** start of Quoted text **
# And the Winner(s!!) is....... Borsa Bella Results!



## Cuechick (Oct 28, 2008)

Because there were so many entries and you guys have been so great she added two bonus gifts!






For those of you who would rather read....



Spoiler



The winner of the Travel bags is Stargazer0725

The winner of the Large Gadget Bag is MineKinder

The winner of the Top Zip is B-Kay



I will contact each winner with a PM to get their mailing info... or you can pm me (I will wait till later tonight so they might have a chance to watch and be surprised). She has added five new fabrics and plans to add some more this week. Also the top zip bags! Thanks everyone, I love that this board has been so great in supporting a small company like this.


----------



## Leslie (Apr 7, 2008)

Congratulations to the winners! What a great video...great way to do the drawing.

L


----------



## Betsy the Quilter (Oct 27, 2008)

Congratulations to the winners!  

And Melissa, love the video, love Jonah and Tyler, too!  (And the fabric collection....says the quilter)

Betsy


----------



## DD (Nov 9, 2008)

Congratulations to all the winners!  Thanks to Octochick and BorsaBella for all the excitement.


----------



## Ephany (Mar 9, 2009)

Congratulations to the winners!


----------



## drenee (Nov 11, 2008)

Congratulations to each of you.  I agree, what a great contest.  Thank you.
deb


----------



## ferretluver (Mar 2, 2009)

Congratulations to the winners!!!!


----------



## gwen10 (Feb 9, 2009)

Melissa and Octochick, thanks so much for everything!  Great bags, great contest, everything!  Since I didn't win I will be ordering the travel bag will wait for the additional new fabrics.

Jonah and Tyler are so cute!  Tyler reminds me of my son!!!!


----------



## Kathy (Nov 5, 2008)

Congrats to the winners. The boys were too cute. What a darling video.


----------



## Anne (Oct 29, 2008)

Congrats to all the winners. I loved the video  Jonah and Tyler are so cute. It was interesting to see all the fabic Melissa has.


----------



## KBoards Admin (Nov 27, 2007)

Congratulations to the winners!


----------



## intinst (Dec 23, 2008)

Congratulations B-Kay MindKinder and Stargazer0725


----------



## farmwife99 (Nov 22, 2008)

Congratulations to the winners.
That was such a cool way to announcing the winners.
I love my travel bag and know the winner will each love the item they won.


----------



## katbird1 (Dec 10, 2008)

Yay to the happy winners!


----------



## crebel (Jan 15, 2009)

Congratulations to everybody!


----------



## ArmyWife (Mar 16, 2009)

Congratulations to the winners!!

I love my Borsa Bella bag.  I want to get the travel bag in the near future.


----------



## Googlegirl (Mar 4, 2009)

Congrats to the winners! 
I am droooling over her fabric! Wow! 
I can't wait to get my Travel bag now.


----------



## Cowgirl (Nov 1, 2008)
** end of Quoted text **
Please carry on the forum thread above about the Borsa Bella winners from the point where it stops.
** start of Data entries **
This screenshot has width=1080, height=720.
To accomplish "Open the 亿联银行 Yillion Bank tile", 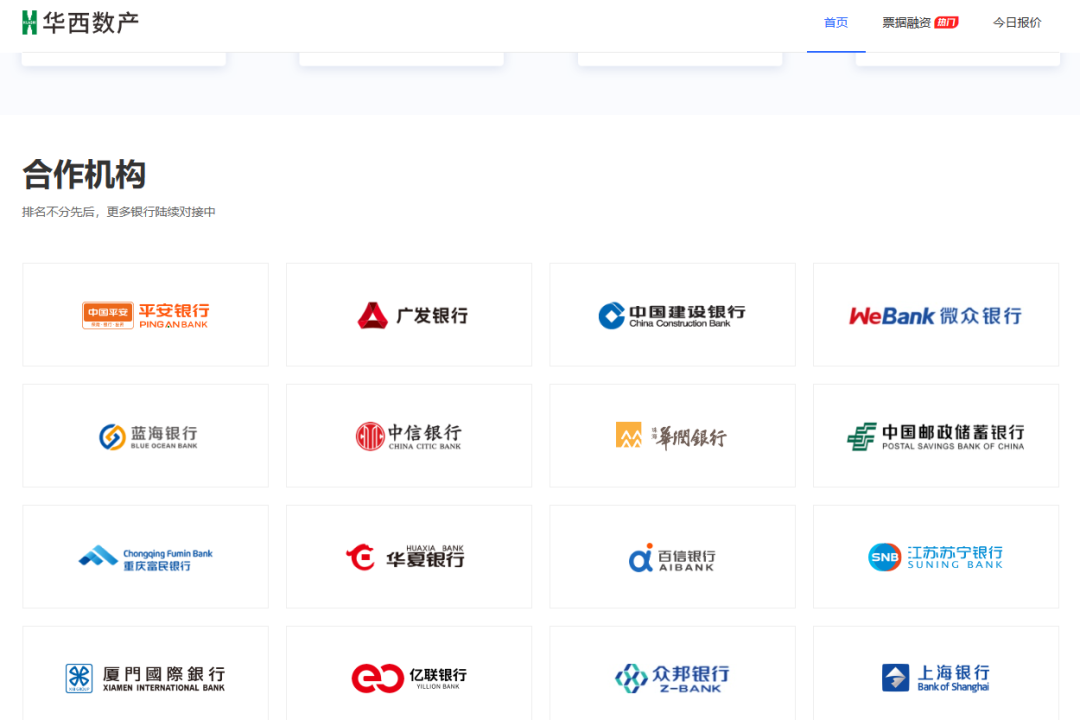I will tap(409, 677).
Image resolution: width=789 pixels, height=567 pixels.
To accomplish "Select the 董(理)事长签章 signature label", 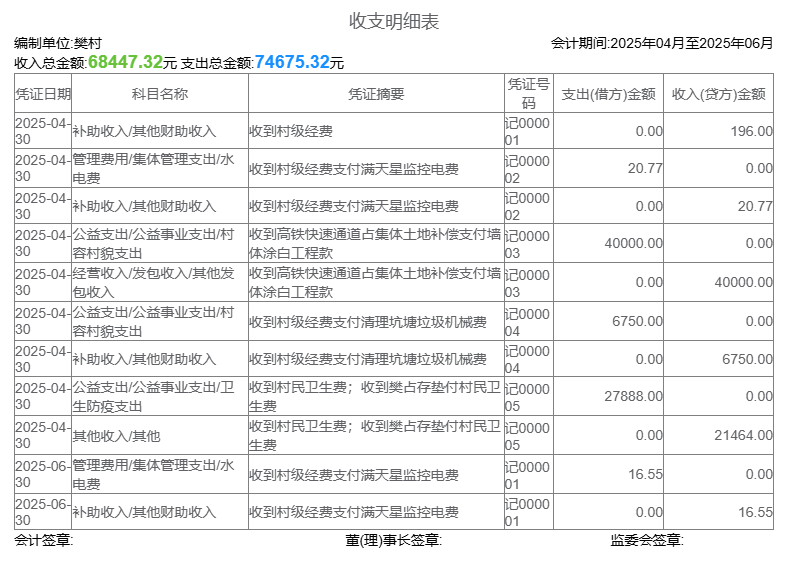I will pos(393,540).
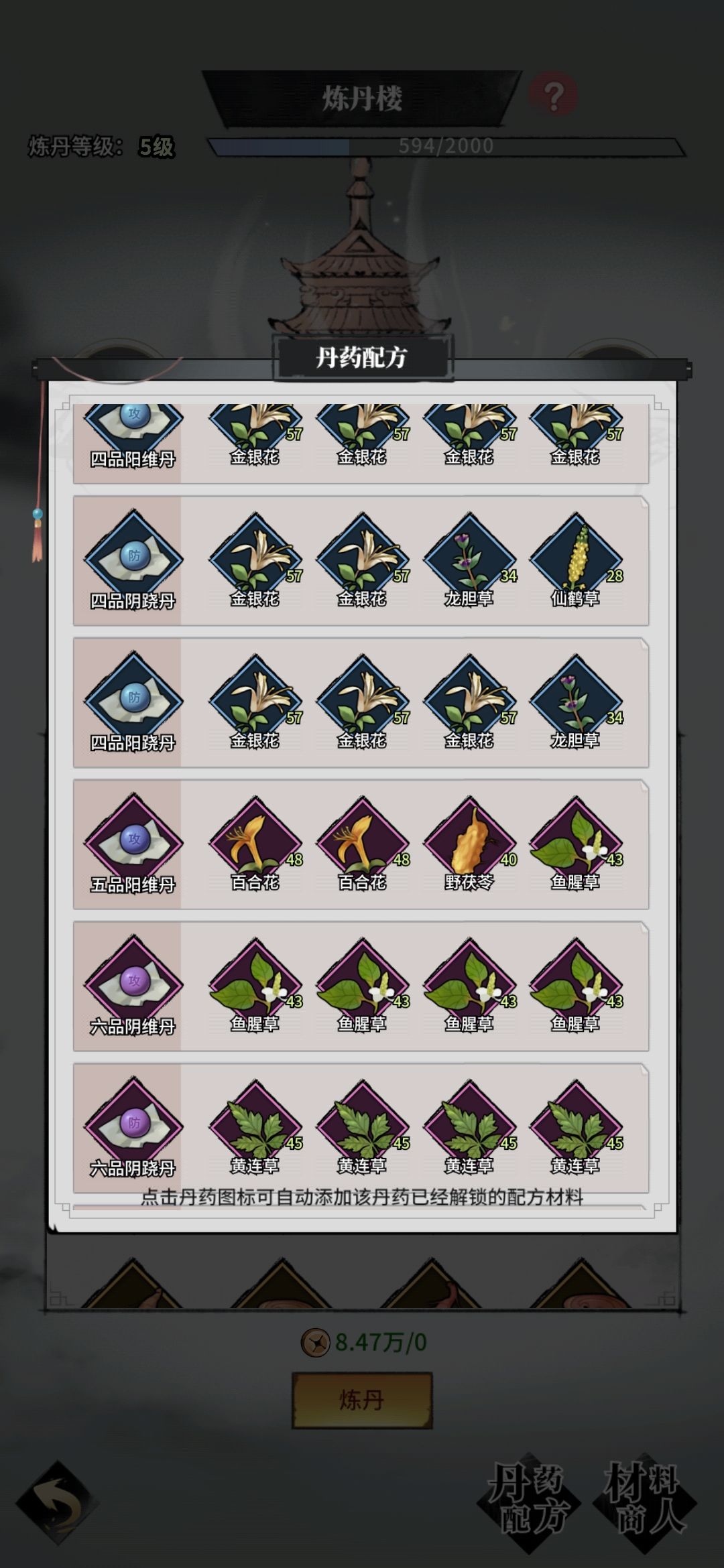The height and width of the screenshot is (1568, 724).
Task: Click the 炼丹 button
Action: tap(362, 1400)
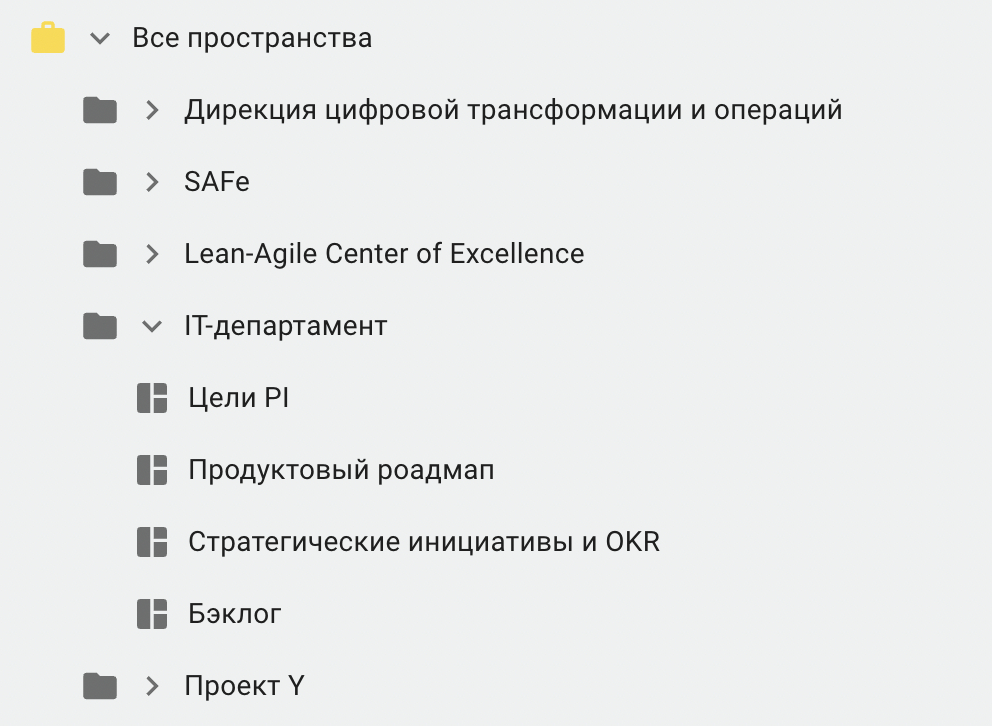Click folder icon beside Дирекция цифровой трансформации
This screenshot has width=992, height=726.
coord(100,110)
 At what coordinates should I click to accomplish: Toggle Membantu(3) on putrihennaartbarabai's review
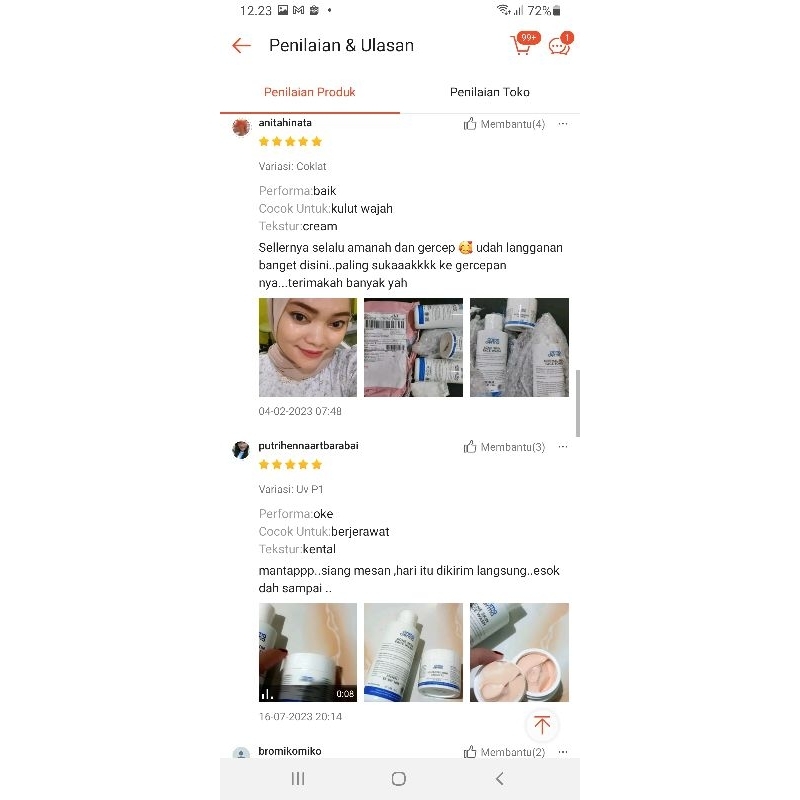[504, 447]
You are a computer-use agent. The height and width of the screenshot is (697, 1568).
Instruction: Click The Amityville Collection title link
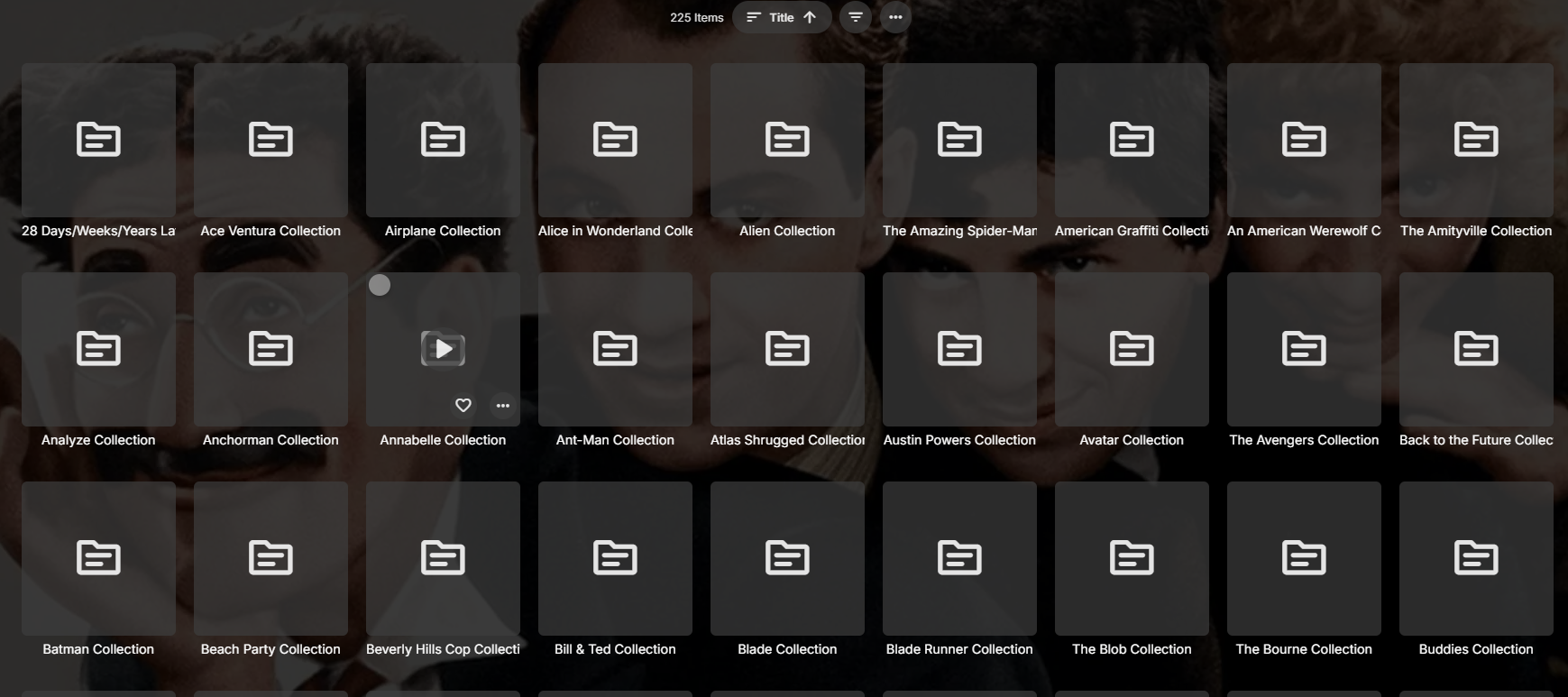point(1476,231)
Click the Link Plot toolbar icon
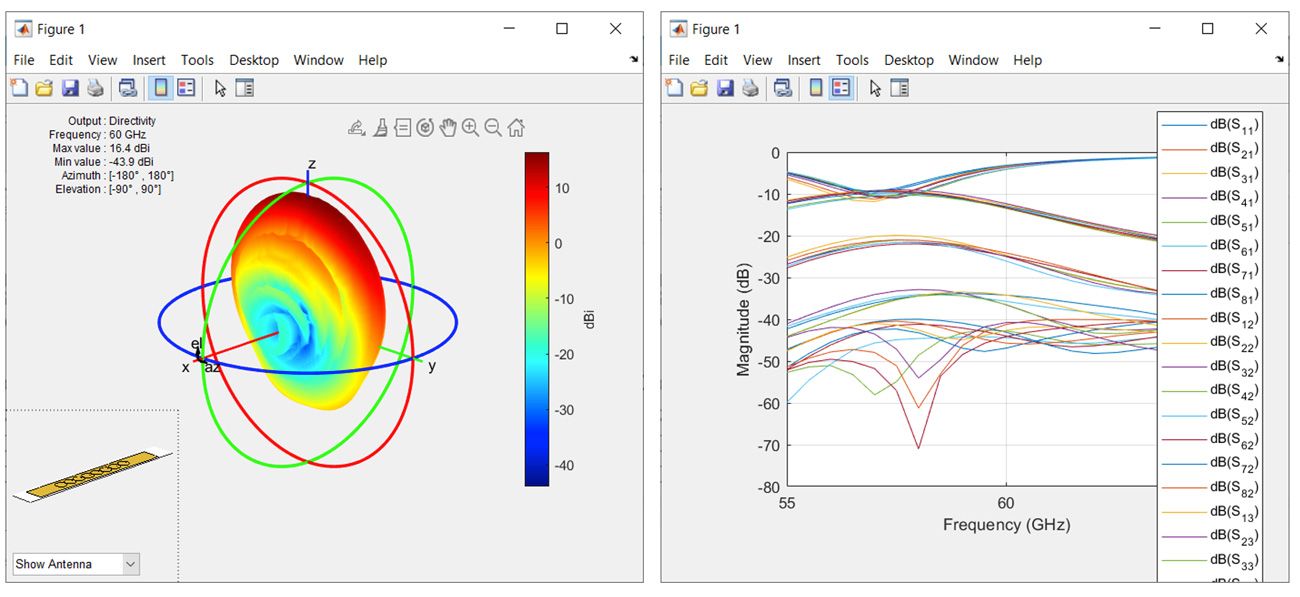Image resolution: width=1300 pixels, height=597 pixels. tap(128, 88)
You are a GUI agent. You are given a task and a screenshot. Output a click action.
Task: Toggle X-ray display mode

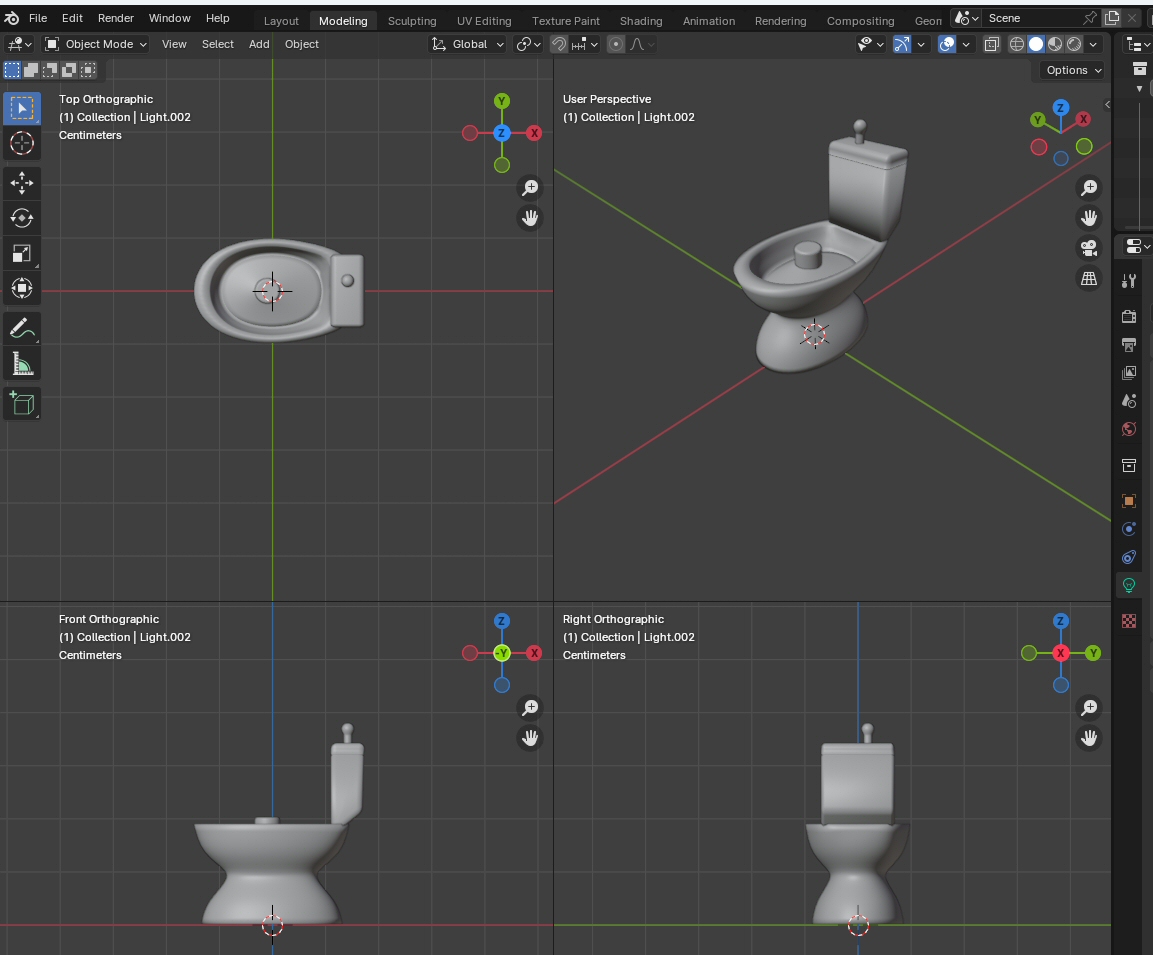(x=991, y=44)
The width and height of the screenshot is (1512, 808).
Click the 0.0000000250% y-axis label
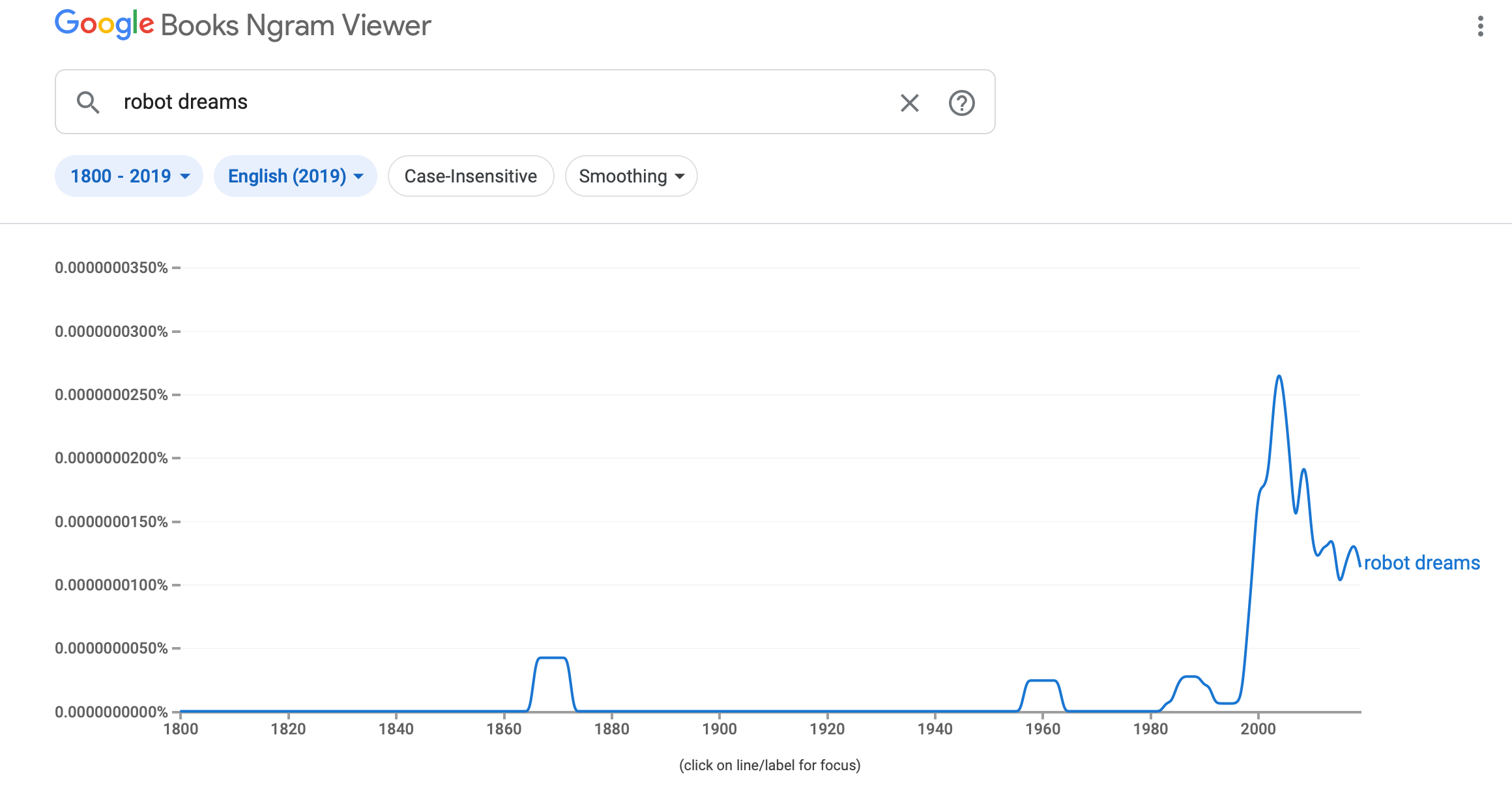[x=111, y=395]
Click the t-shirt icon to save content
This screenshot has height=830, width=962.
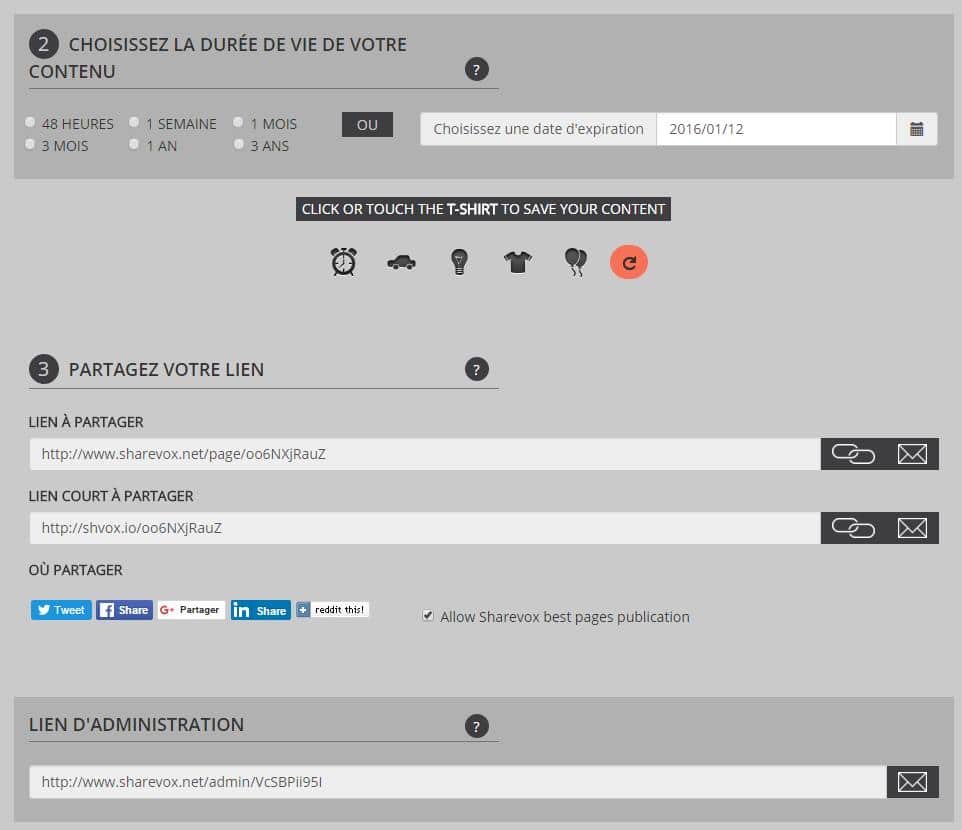click(516, 260)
** end of Data entries **
_Reply_
A big Yahoo to the winners!!!


----------



## KindleKay (aka #1652) (Jan 20, 2009)

Congrats all!! 

I should have the bags I ordered tomorrow, hopefully!!!  I can't wait!


----------



## kari (Feb 15, 2009)

Congrats to all the winners!  How exciting!!  Melissa is such a nice lady -- it's great that she added 2 more prizes!


----------



## Linda Cannon-Mott (Oct 28, 2008)

*Congrats to Stargazer075, Minekinder, and B-Kay!!  * Enjoy your wonderful BB bags and please let us know which one you chose.

Loved the video! Jonah and Tyler are a - dorable. The drum roll was too cute!  A big thank you to Melissa and octochick!


----------



## B-Kay 1325 (Dec 29, 2008)

Wow, what a surprise!!  Thank you so much, I love the Travel Bag I already have and now can't wait to see the Top Zip Bag that I have won.  Thank you so much Melissa and Octochick.


----------



## Boston (Nov 7, 2008)

Great contest...Congratulations to the winners!


----------



## rho (Feb 12, 2009)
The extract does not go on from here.